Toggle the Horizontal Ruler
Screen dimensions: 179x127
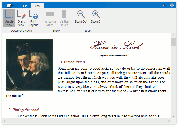pyautogui.click(x=50, y=18)
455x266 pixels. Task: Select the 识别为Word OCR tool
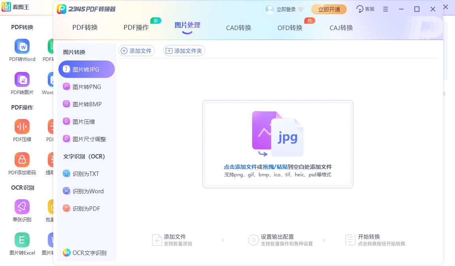[x=86, y=191]
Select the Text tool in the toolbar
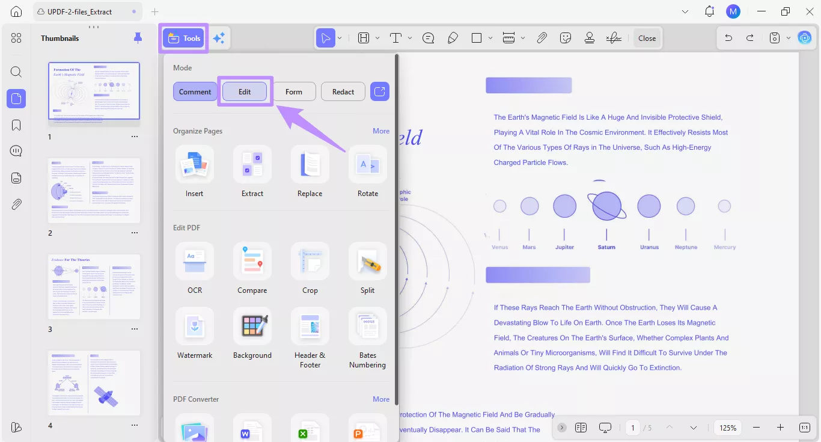 click(x=397, y=37)
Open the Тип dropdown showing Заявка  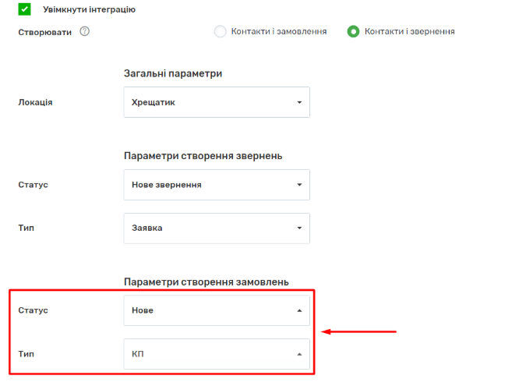(x=216, y=228)
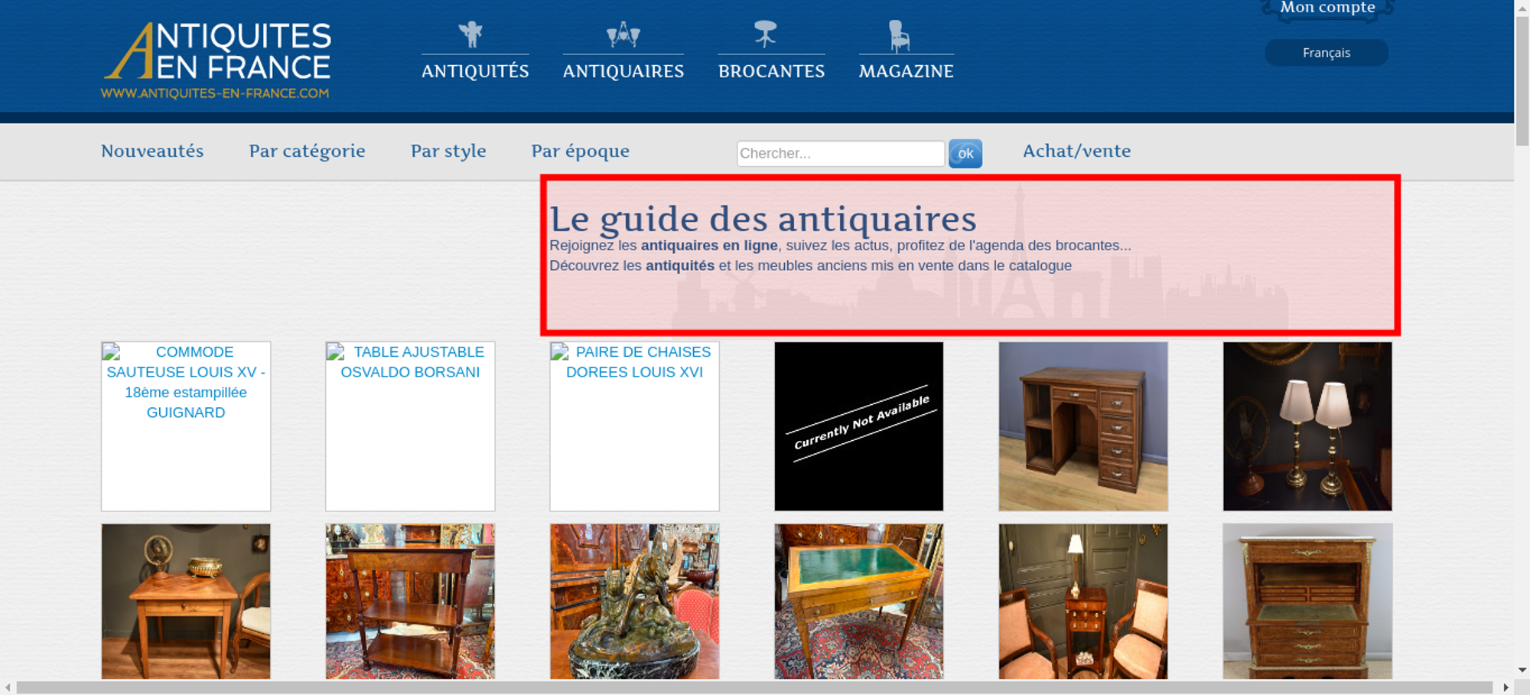Open the two table lamps thumbnail
Viewport: 1530px width, 695px height.
pyautogui.click(x=1307, y=426)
•••
WHAT YOU HAVE TO DO =
Rewrite the part that opens with the first line of the items and closes with the line containing "click(x=397, y=37)", both ends included. Keep every line of item text, change each x and y coordinate in the answers by -58, and leave out the pictures.

EXPECTED OUTPUT =
Toggle the Horizontal Ruler
Screen dimensions: 179x127
pyautogui.click(x=-8, y=-40)
455x266 pixels. Task: Select the 识别为Word OCR tool
[x=28, y=133]
Select the Text tool in the toolbar
 click(x=339, y=-21)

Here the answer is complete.